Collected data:
= = = = = = =

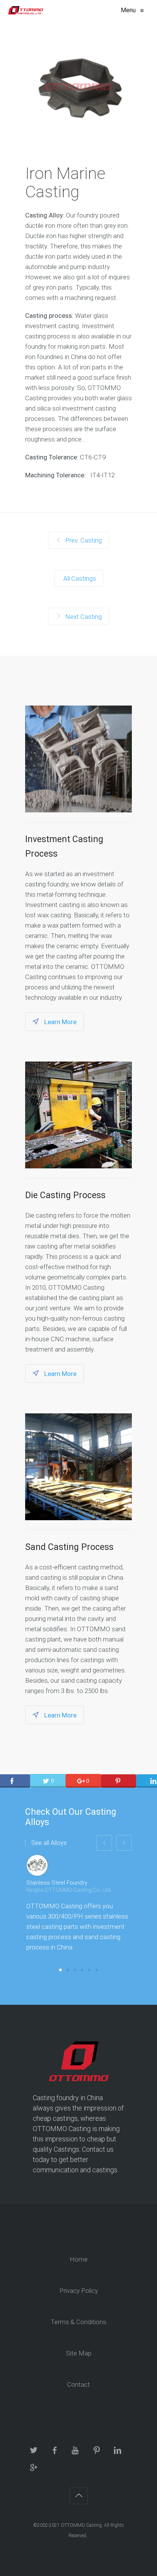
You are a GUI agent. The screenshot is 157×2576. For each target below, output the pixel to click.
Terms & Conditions (78, 2322)
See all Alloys (49, 1843)
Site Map (78, 2353)
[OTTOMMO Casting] (25, 10)
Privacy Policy (78, 2290)
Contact (78, 2384)
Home (79, 2259)
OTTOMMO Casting (81, 2525)
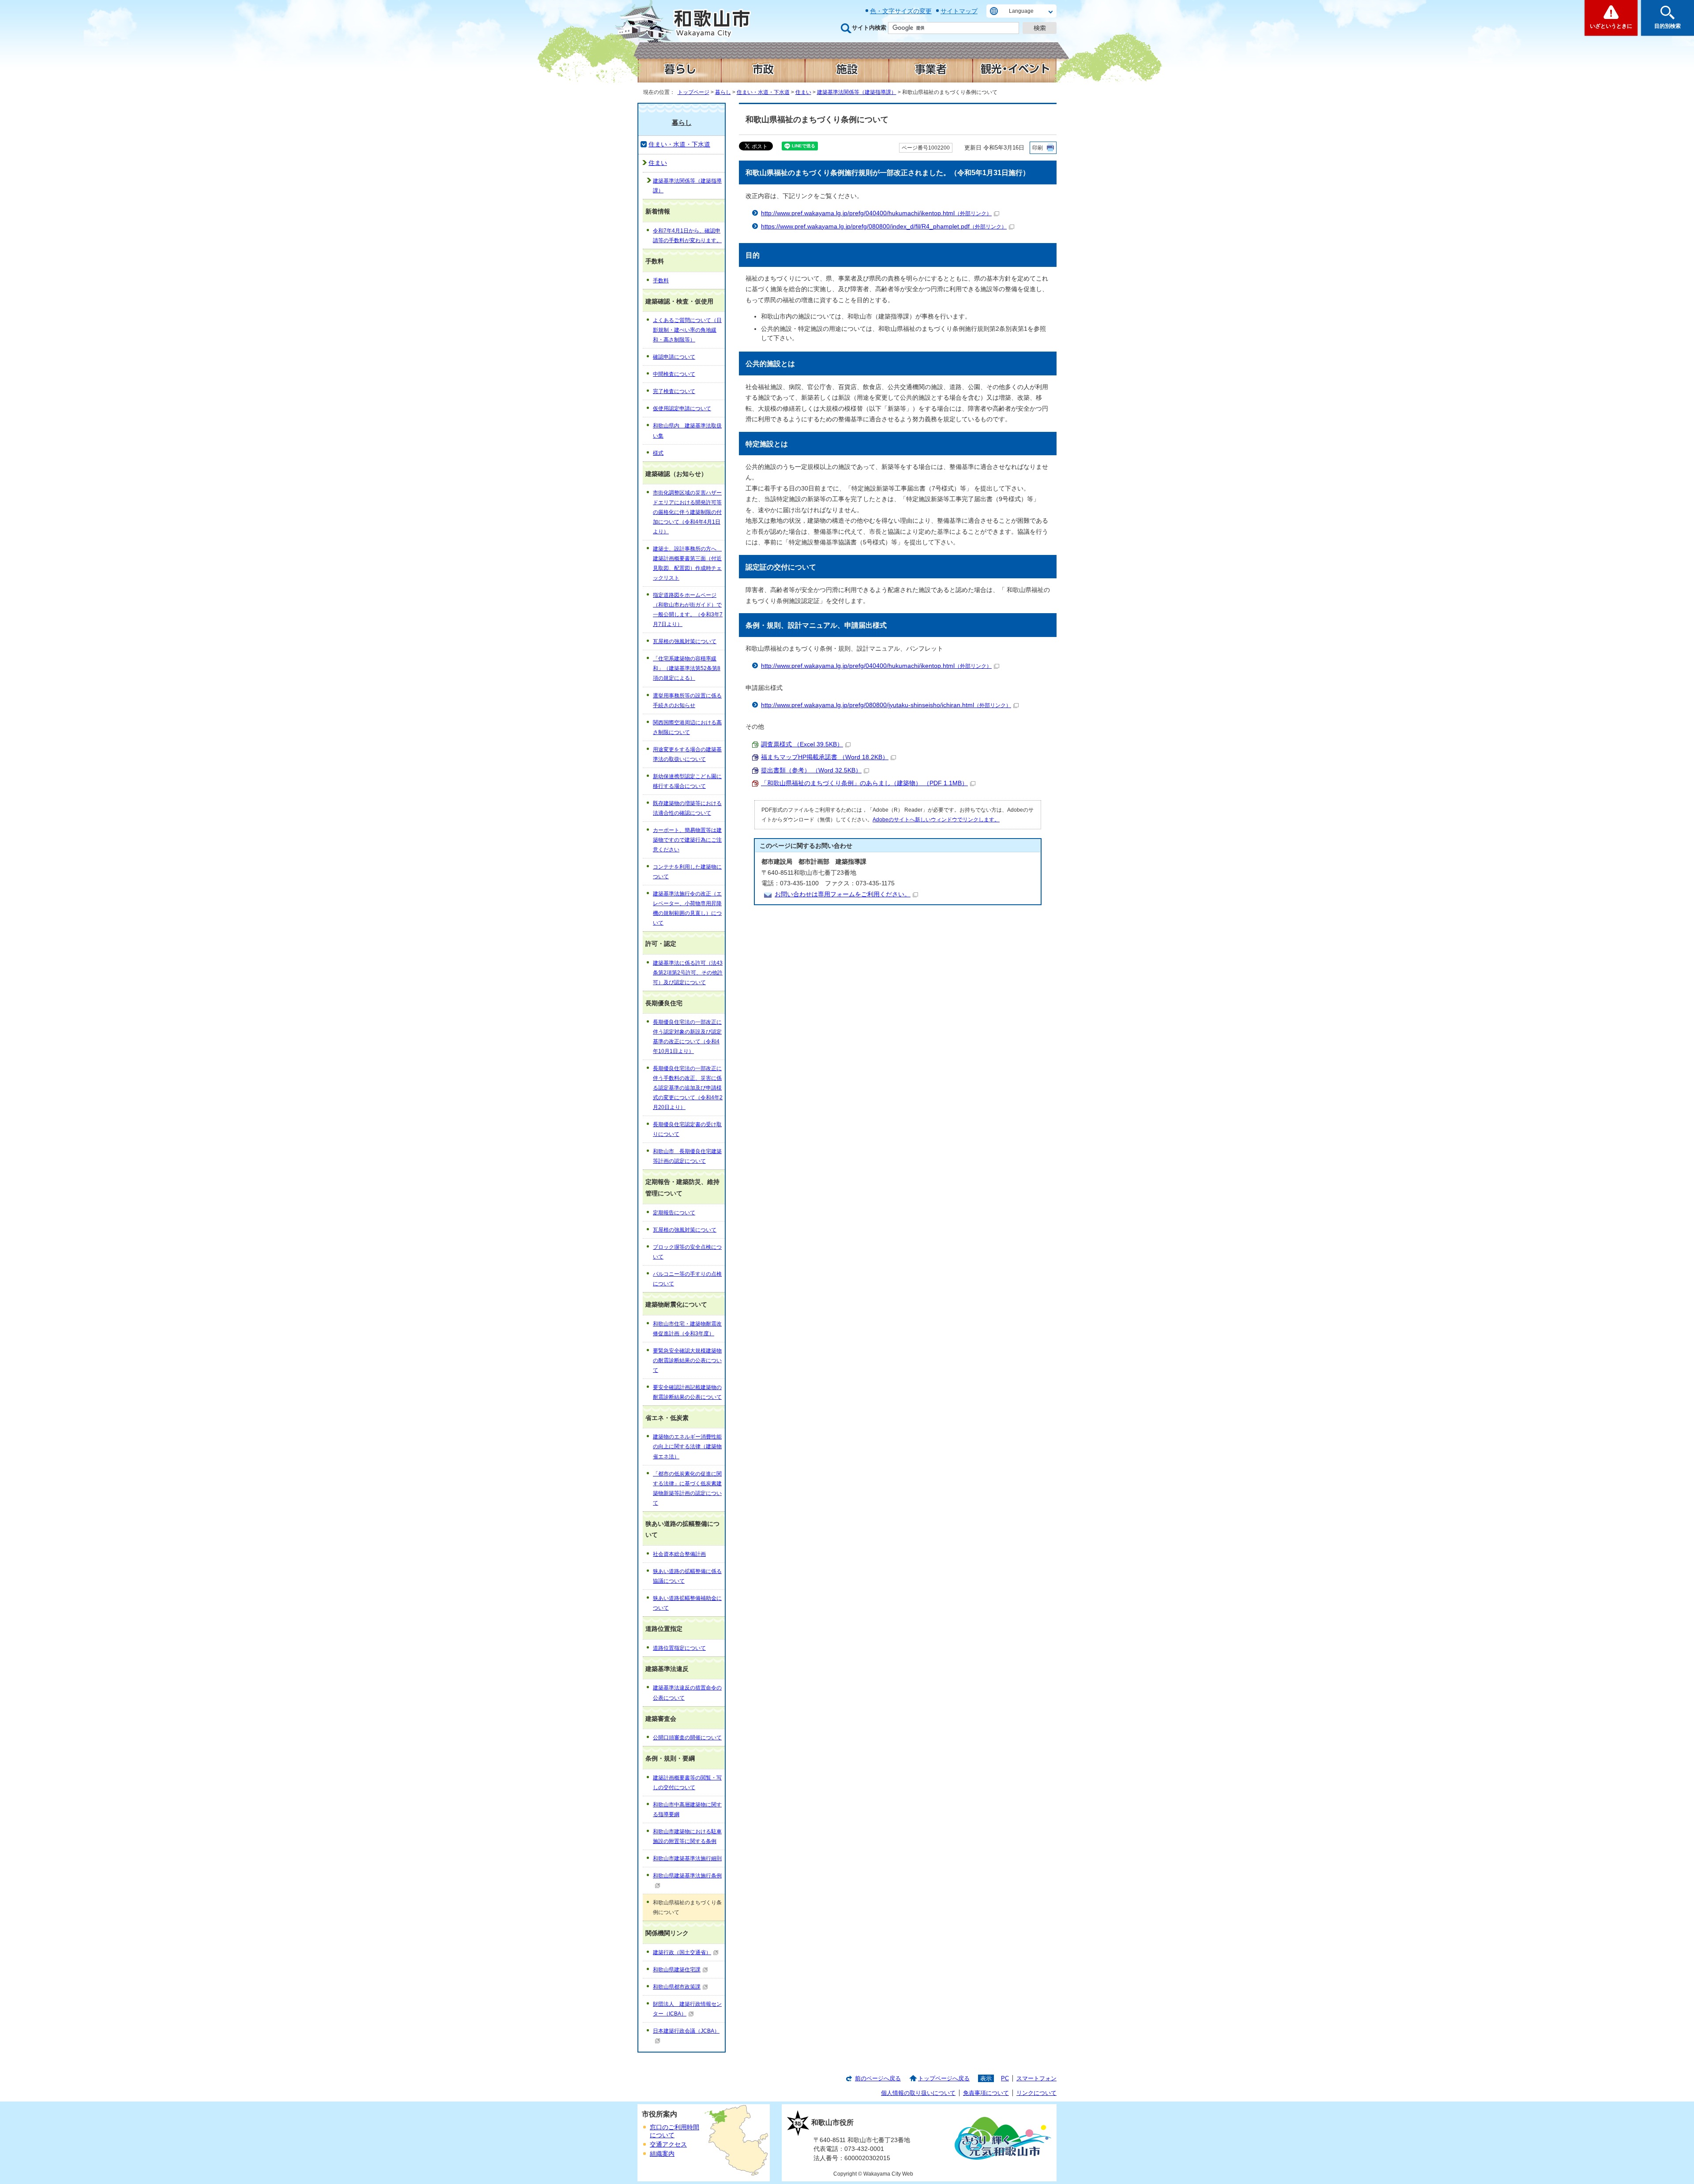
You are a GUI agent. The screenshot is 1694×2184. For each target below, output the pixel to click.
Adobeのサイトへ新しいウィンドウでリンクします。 (936, 820)
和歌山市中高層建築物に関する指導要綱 (687, 1809)
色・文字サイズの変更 (901, 11)
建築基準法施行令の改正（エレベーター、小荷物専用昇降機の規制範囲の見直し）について (687, 908)
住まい (803, 92)
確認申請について (674, 357)
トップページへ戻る (944, 2078)
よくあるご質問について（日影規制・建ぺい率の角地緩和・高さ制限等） (687, 330)
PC (1005, 2078)
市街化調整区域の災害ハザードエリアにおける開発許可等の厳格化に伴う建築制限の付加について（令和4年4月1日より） (687, 512)
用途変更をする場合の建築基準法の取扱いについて (687, 754)
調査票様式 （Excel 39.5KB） (802, 744)
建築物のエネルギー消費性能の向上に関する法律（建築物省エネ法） (687, 1446)
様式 (658, 453)
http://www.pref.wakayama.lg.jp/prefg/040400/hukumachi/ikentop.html (876, 213)
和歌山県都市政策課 (677, 1987)
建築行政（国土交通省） (682, 1952)
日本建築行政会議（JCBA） (686, 2031)
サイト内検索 (869, 27)
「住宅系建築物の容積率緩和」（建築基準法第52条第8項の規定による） (686, 668)
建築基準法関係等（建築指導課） (856, 92)
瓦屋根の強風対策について (684, 641)
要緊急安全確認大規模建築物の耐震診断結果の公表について (687, 1360)
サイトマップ (959, 11)
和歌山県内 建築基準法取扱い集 (687, 430)
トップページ (693, 92)
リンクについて (1036, 2093)
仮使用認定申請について (682, 408)
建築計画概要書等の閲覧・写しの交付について (687, 1783)
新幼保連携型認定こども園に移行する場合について (687, 781)
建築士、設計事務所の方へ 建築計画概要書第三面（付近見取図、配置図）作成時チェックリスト (687, 563)
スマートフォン (1036, 2078)
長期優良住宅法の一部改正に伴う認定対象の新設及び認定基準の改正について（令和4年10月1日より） (687, 1036)
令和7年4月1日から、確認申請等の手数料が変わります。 (687, 235)
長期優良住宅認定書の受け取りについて (687, 1129)
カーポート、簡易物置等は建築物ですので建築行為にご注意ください (687, 840)
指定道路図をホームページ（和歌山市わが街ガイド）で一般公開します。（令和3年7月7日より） (688, 609)
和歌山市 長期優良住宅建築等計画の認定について (687, 1156)
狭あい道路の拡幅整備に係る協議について (687, 1576)
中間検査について (674, 374)
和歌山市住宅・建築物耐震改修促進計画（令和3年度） (687, 1329)
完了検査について (674, 391)
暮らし (723, 92)
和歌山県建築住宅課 (677, 1970)
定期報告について (674, 1213)
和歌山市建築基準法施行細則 (687, 1858)
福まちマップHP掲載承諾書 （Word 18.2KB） (824, 757)
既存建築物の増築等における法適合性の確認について (687, 808)
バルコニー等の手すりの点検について (687, 1279)
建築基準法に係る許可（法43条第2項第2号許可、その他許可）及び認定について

= = = = = = =

To do:
Find all lines holding the word "each" in the records above and copy them.

Exercise answer:
You are a GUI agent. The screenshot is 157×2576. For each target below, output the pixel to click.
You are a GUI agent. The screenshot is 1694×2184. For each target below, output the pixel to click.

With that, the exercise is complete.